LTA's Efficiency Stats

Lighter-than-Air technology
will prove itself the most efficient and profitable form of transportation
in the 21st Century, beating out all other modes in time and fuel economy,
and by providing an unparalleled passenger experience.

Transportation Fuel Efficiency Stats

There are at least 6 common factors that can be used when comparing today’s transportation modes:

  • Ownership Cost
  • Maintenance Cost
  • Operating Cost
  • Infrastructure Cost
  • Fuel Efficiency
  • Time Efficiency

The chart above compares Lighter-than-Air technology, also known as the LTA, with 4 of the most common modes of transportation based on fuel efficiency.

The metric used to measure fuel efficiency within the cargo industry is the “ton-mile per gallon” (TM/G).
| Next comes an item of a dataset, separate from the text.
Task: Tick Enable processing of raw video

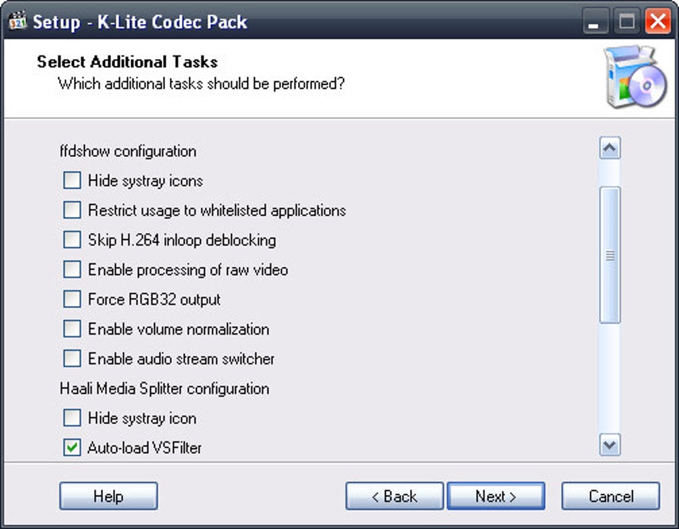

It indicates the cargo in tons that can be transported 1 mile on 1 gallon of fuel. Obviously, the higher the number, the greater the fuel efficiency.

Transport by fixed-wing aircraft will always be the least fuel efficient. As an example, a 757-200 can only carry about 35 tons, but consumes 1,500 gallons of fuel per flight hour.

The trucking industry’s documented national average is 72 ton-miles per gallon.

The ton-mile per gallon rating for shipping by vessel is based solely on fuel consumption data for the world’s largest container ships. It does not take into account that shipping by vessel relies on the lesser efficient modes of ground transportation to complete both the first and last mile of its delivery process. Therefore, its overall TM/G rating is much less than indicated.

Rail is often considered the most fuel-efficient form of ground transportation for cargo. But access to rail is limited, and for this reason the less efficient mode of trucking must be used in both the first and last mile of its delivery process. Therefore, its overall ton-mile per gallon rating, like shipping by vessel, is also much less than indicated.

In the bar chart above, there are 3 columns that represent rail’s fuel efficiency:

  • Rail-1 represents the TM/G rating for ideal conditions – 0% grade, no wind, precipitation, or curves in the track.
  • Rail-2 represents the same conditions as Rail-1, but the grade is increased to 1%.
  • Rail-3 is also the same conditions with the grade increasing to 2%.

In the bar chart, there are also 3 columns that represent LTA:

  • LTA-1 represents the Hindenburg’s fuel efficiency if upgraded with modern diesel engine technology, constant speed propellers and traveling at the same average velocity as rail (25 mph).
  • LTA-2 represents the same technology upgrade as LTA-1, but traveling at the average velocity of a large container vessel (17 mph).
  • LTA-3 represents increased fuel efficiency when the SkyTrain process is implemented.

LTA’s fuel efficiency superiority will not be completely understood until the impact of “Direct Path Access” coupled with the advantage of “Weightless Cargo” is fully realized.

These two concepts are among many of the advantages LTA possesses over all other forms of contemporary transportation.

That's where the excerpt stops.